Scientific Name: Rhincodon typus
Common Name: Whale Shark, Whaling Shark, and Leviathan Shark
Distribution and Habitat: The Whale Shark is a known Tropical and warm water species primarily seen offshore. However Whale sharks are known to be found near drop off coastal areas, lagoons, coral atolls, deep estuaries, and rivers. The whale shark is an extremely migratory species traveling many miles a day in pursuit of schooling fishes and marine organisms. The whale shark has been witnessed at depths of up to 4,500 feet (1,300 meters), but primarily feeds at the oceans surface. The Whale shark travels all warm coastal waters of Africa, Australia, India, Honduras, the Philippines, Mexico and Central America, South America, Lower Atlantic and Pacific United States. These sharks seem to gather in great numbers of the Yucatan Coast and thorough out Mexican Tropical waters. They are also seen during summer months near the East and West Flower Garden Banks Sanctuary in the Northern Gulf of Mexico.
Anatomy and Appearance: The size of a Whale shark is its most astonishing feature by far. It is the largest non-cetacean animal in the world and average adult sizes are estimated at 9.7 meters (31.82 feet) and weigh close to 9 tonnes or 18,000 lbs. Although huge specimens of up to 42 feet (12.65 meters) and 21.5 tonnes (47,000 lbs) are known to exist, some claim to have seen sharks of this species reach over 18 meters (60 feet) and weigh over 45.5 tonnes (100,000 lbs). One report even suggests a shark reaching up to 22 meters in length (70 feet long). Whale sharks are also known for their wide mouths (up to 1.5 meters or 5 feet) and have between 300 to 350 rows of minute teeth. Whale sharks also play host to 10 filter pads which they use to ingest krill, shrimps, and small fishes. The whale shark's head is extremely square and flat and their eyes are extremely small for their large body size. Whale sharks are usually a range of deep blue to grey on their dorsal and a vivid white on their ventral. They are also dotted with pale yellow and white spots aligned in long stripes. The Whale shark also has three large ridges along its back and sides which is thought to help it during long migration swims.

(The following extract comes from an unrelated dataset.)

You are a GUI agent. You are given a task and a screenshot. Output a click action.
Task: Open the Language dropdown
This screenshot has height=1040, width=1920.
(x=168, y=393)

Diet, Hunting and Feeding Behavior: The Whale shark is a filter feeder meaning that its main food sources include: macro algae, plankton, krill, crab larvae, small squid, small fishes, and fish spawn clouds. The Whale shark is an active hunter however and seeks out its prey rather than just swimming and filtering the water it encounters. It often finds clouds of prey moving together in mass and then ambushes the cloud while sucking water into its mouth to then filter out any prey items. Whale sharks are also known to cough after eating which is thought to help clean their filter pads of indigestible debris or particles. The Whale shark is one of only three known large filter feeding species, the two others being (The Basking Shark and The rare Megamouth Shark). Whale sharks are a non aggressive species and pose little danger to divers or swimmers. Often the only injury a Whale shark may inflict is inadvertently by slapping swimmers or divers who get to close with its massive caudal fin. Young Whale sharks are even known to exhibit play behavior towards divers and swimmers and seem to enjoy being rubbed and touched.